EXERCISE DATA below:
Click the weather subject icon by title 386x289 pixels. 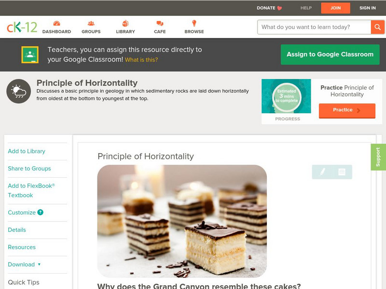coord(19,91)
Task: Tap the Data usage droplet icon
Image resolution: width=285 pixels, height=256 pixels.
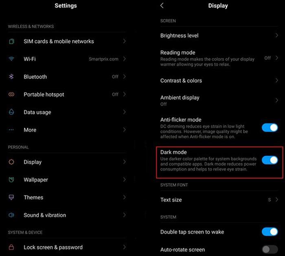Action: tap(11, 112)
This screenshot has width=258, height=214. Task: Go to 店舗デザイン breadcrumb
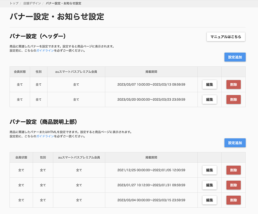click(x=32, y=3)
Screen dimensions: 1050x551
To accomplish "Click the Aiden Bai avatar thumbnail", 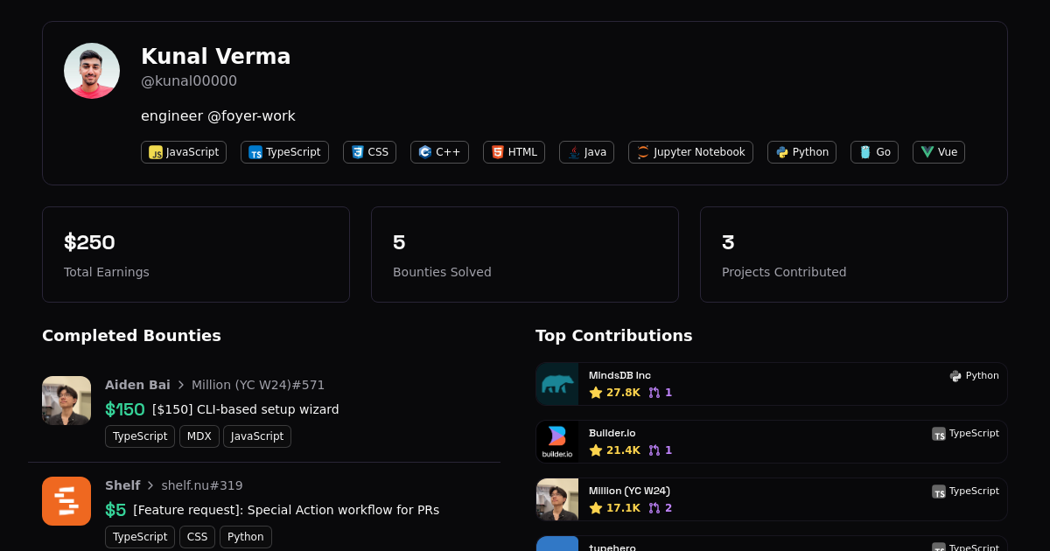I will pos(67,401).
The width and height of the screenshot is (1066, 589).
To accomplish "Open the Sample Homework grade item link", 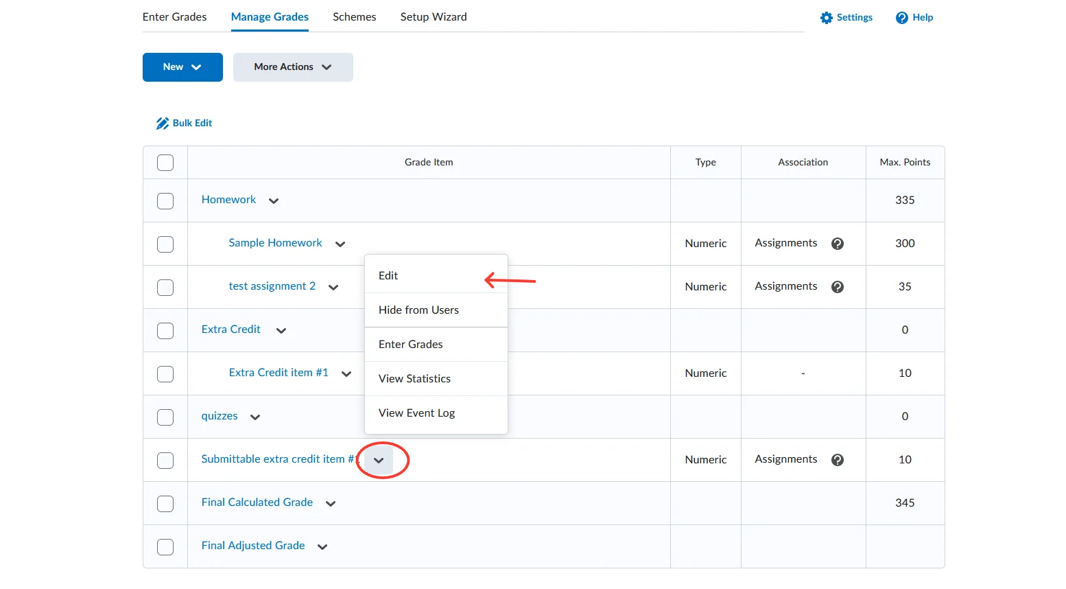I will (x=275, y=242).
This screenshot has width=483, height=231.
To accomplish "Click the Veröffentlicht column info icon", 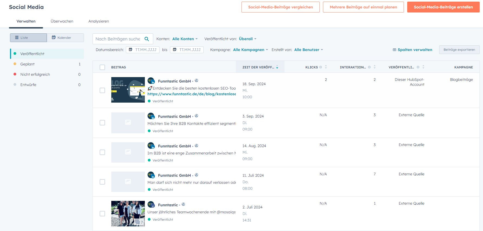I will (418, 67).

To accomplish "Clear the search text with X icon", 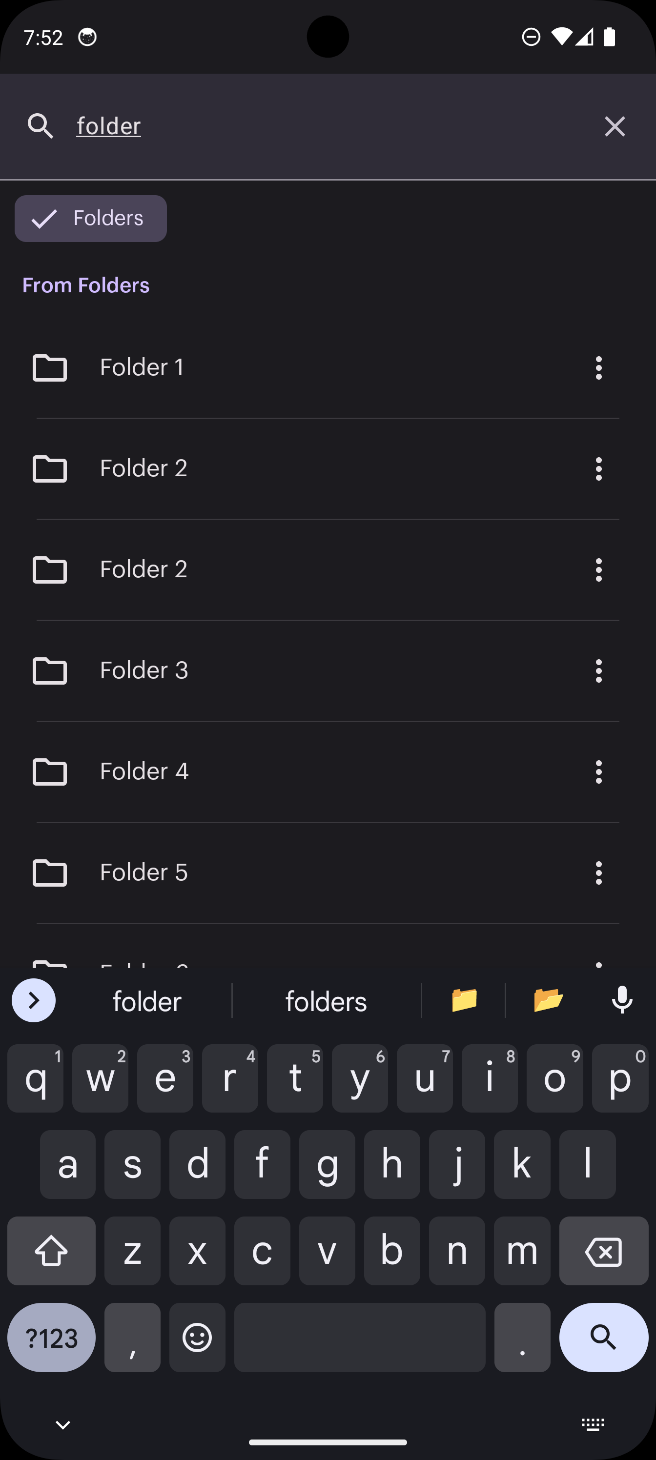I will [615, 126].
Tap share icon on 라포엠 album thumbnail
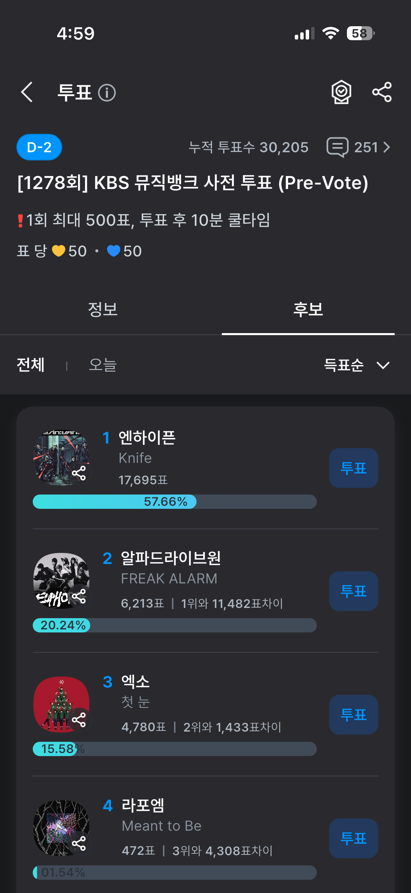Image resolution: width=411 pixels, height=893 pixels. coord(79,843)
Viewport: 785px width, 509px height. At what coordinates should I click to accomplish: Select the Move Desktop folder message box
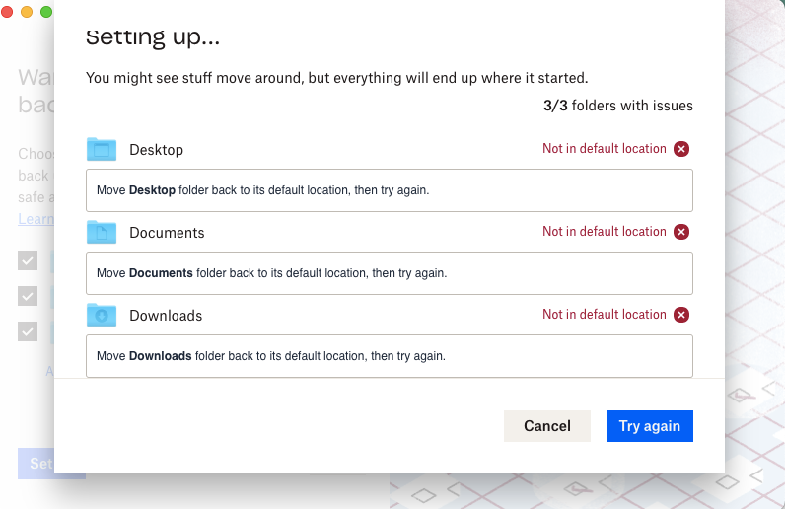390,190
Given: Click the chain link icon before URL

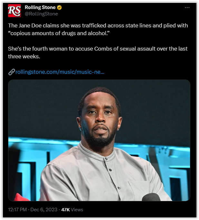Looking at the screenshot, I should tap(12, 72).
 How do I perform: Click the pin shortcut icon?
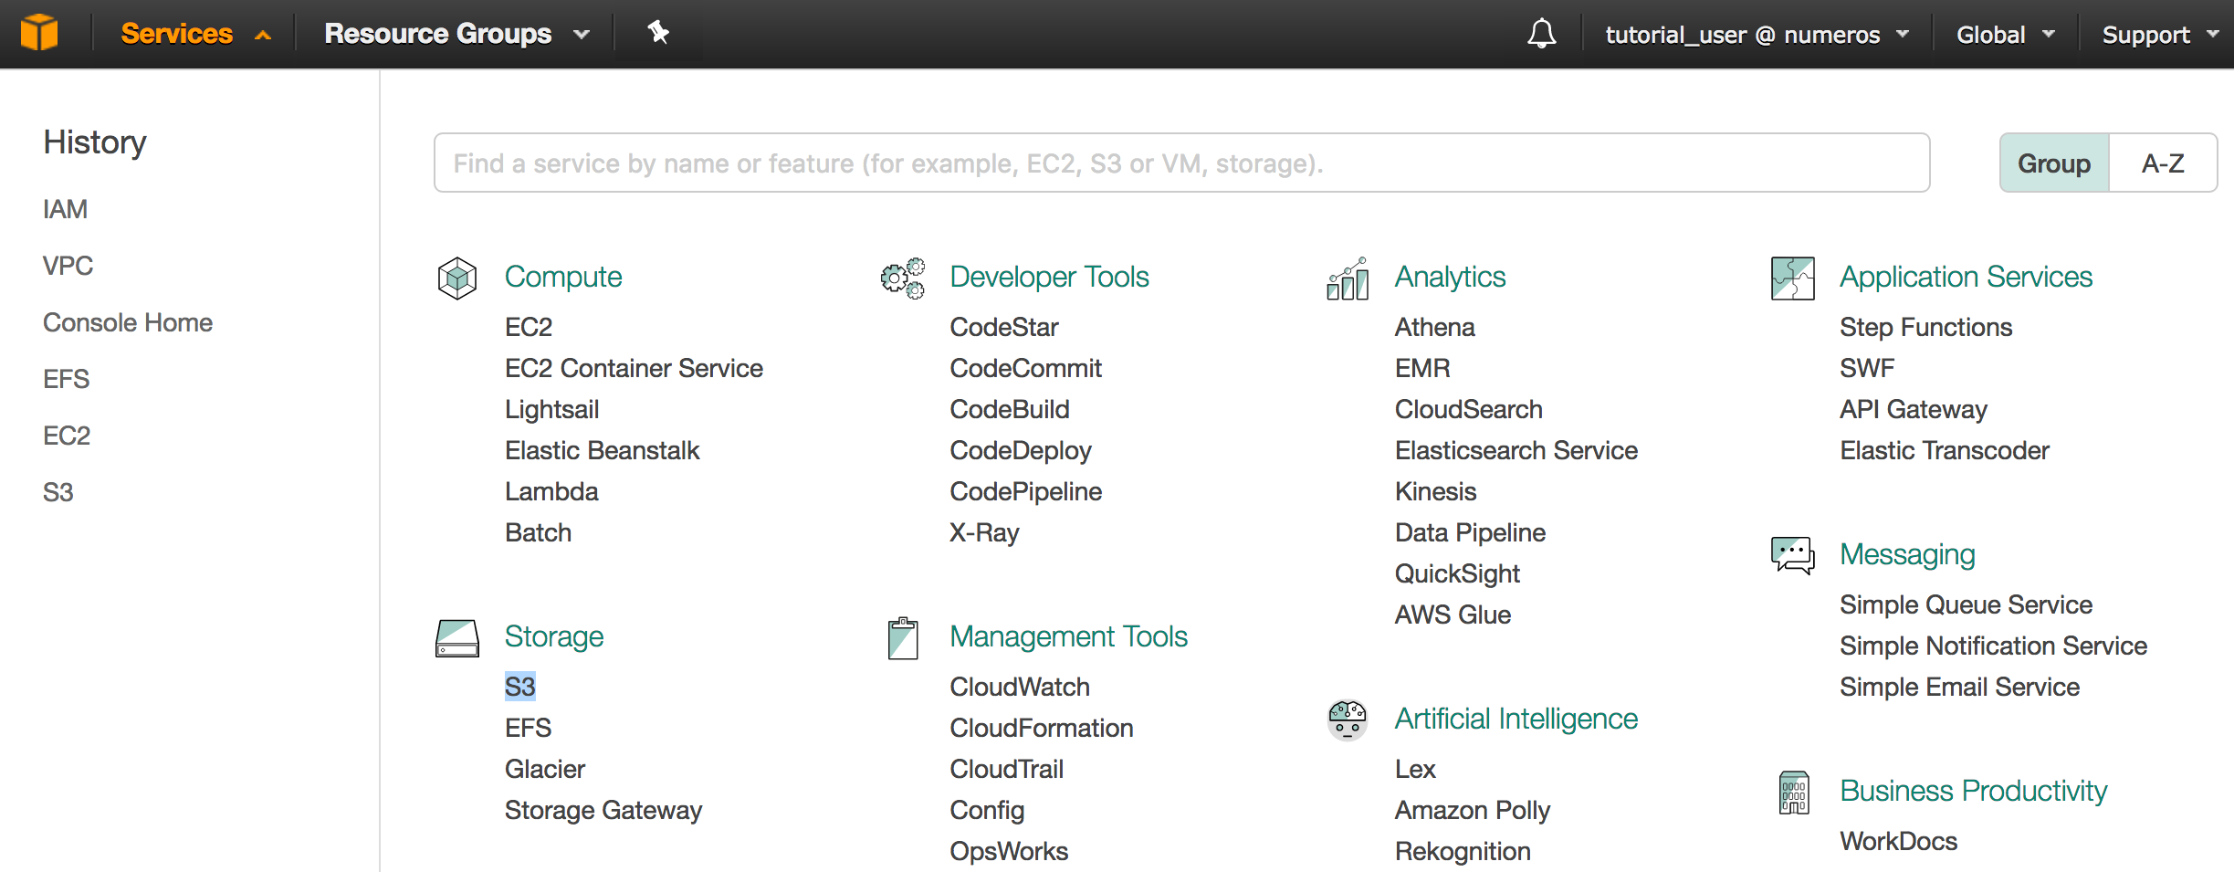tap(658, 33)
End of EXERCISE DATA.
BRIEF -
In the records above, locate the line with "Viewport: 785px width, 509px"; output it and each line after it through the last one, exactly, omitting pictures.

WRITTEN ANSWER -
Viewport: 785px width, 509px height. At what coordinates should I click to accomplish: Select the Move Desktop folder message box
390,190
Given: Click the chain link icon before URL

Looking at the screenshot, I should tap(12, 72).
 How do I perform: Click the pin shortcut icon?
tap(658, 33)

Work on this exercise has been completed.